E viva este colorido, que nos dá força para enfrentar tanta coisa! Dá ao povão saúde para enfrentar o SUS- é claro que ninguém é de ferro -, para tomar o ônibus super lotado, cheio de micróbios. Este colorido que dá a nós, mulheres brasileiras, a bunda que encanta os gringos, cujas mulheres são tão falhas neste item! E não nos queixamos, ainda que sejamos os campeões da hiperlordose. É esta miscigenação que permite a mim, como a muitas outras mulheres brasileiras driblar o tempo. Eu que tive um bisavô mulato, uma avó cabrocha e um avô descendente de alemães. Misturar, dar aquele tempero especial que faz com que sejamos tão encantadores para os gringos (ainda que eles desconheçam nossos bastidores!). É dar aquele tempero que faz com que a comida da mamãe tenha um sabor tão especial! É a pimenta, o alho, o cuminho, a raiz forte...  É o Brasil no que ele tem de bom!
Meu sobrinho Bertrand teve que arrancar alguns dentes e colocar aparelho. Havia dentes sobrando para sua arcada branca. Negros têm dentes maiores e lindos! O mesmo aconteceu com Felipe, filho de minha sobrinha Ludmila. Tenho um dente um pouco proeminente, o que alguém já me disse que é charmoso – que bom-, porque não arranquei o que sobrava. Tenho uma mancha na perna, Felipe idem, ambas diagnosticadas como mistura racial.
Onofre, meu bisavô, e seus antepassados estão presentes em mim e em toda a família. Onofre tinha uma mãe negra, e um pai branco. Sinto especial prazer em imaginar essa tataravó negra como um tição, com aquele corpo sinuoso, que, graças a Deus, eu como sua descendente , herdei. Com aquele cheiro de canela, que tanto louva Jorge Amado. Gosto de imaginá-la no seu andar sensual, na sua ginga que encantou o homem que a fez mãe de seus flhos.

 O fenômeno racista é muito antigo.
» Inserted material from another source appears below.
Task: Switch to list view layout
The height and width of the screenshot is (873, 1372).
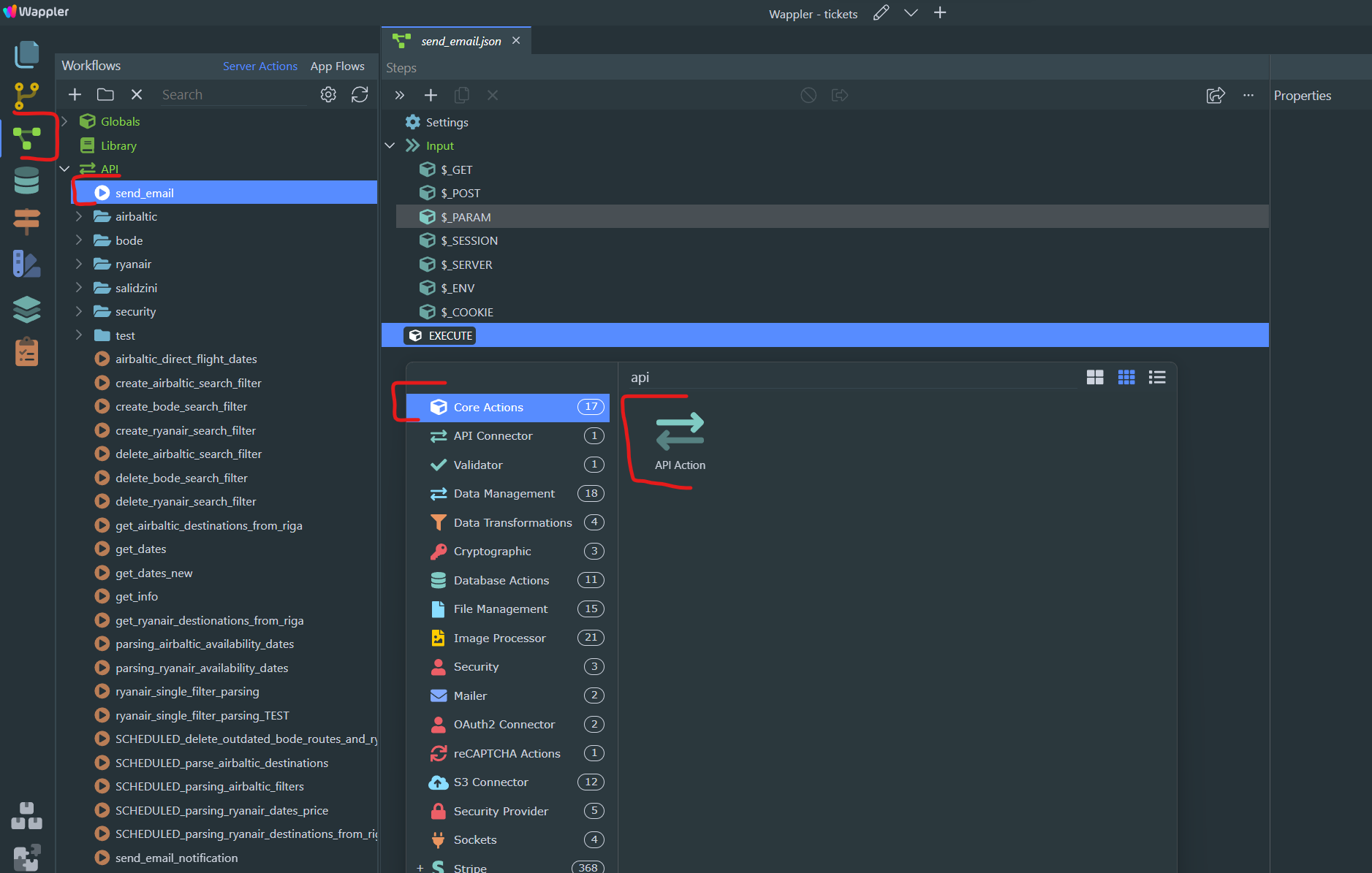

No princípio éramos todos macacos. Pouco a pouco viramos gente. Ficamos aparentemente diferentes. Razões desconhecidas nos levaram a raças diversas. Razões conhecidas nos levaram a explorados e exploradores. Mas para mim, e para milhões de outras pessoas, felizmente, aquela mulher com cara de Arlequim jamais vai significar nada além de mais uma. Jamais terá o cheiro de canela, nem o corpo sinuoso, nem a pele resistente ao tempo, nem a sensualidade que se expande em nós. Será sempre, apesar de mestiça, uma cara de Arlequim, que só se fez notar pelas caretas.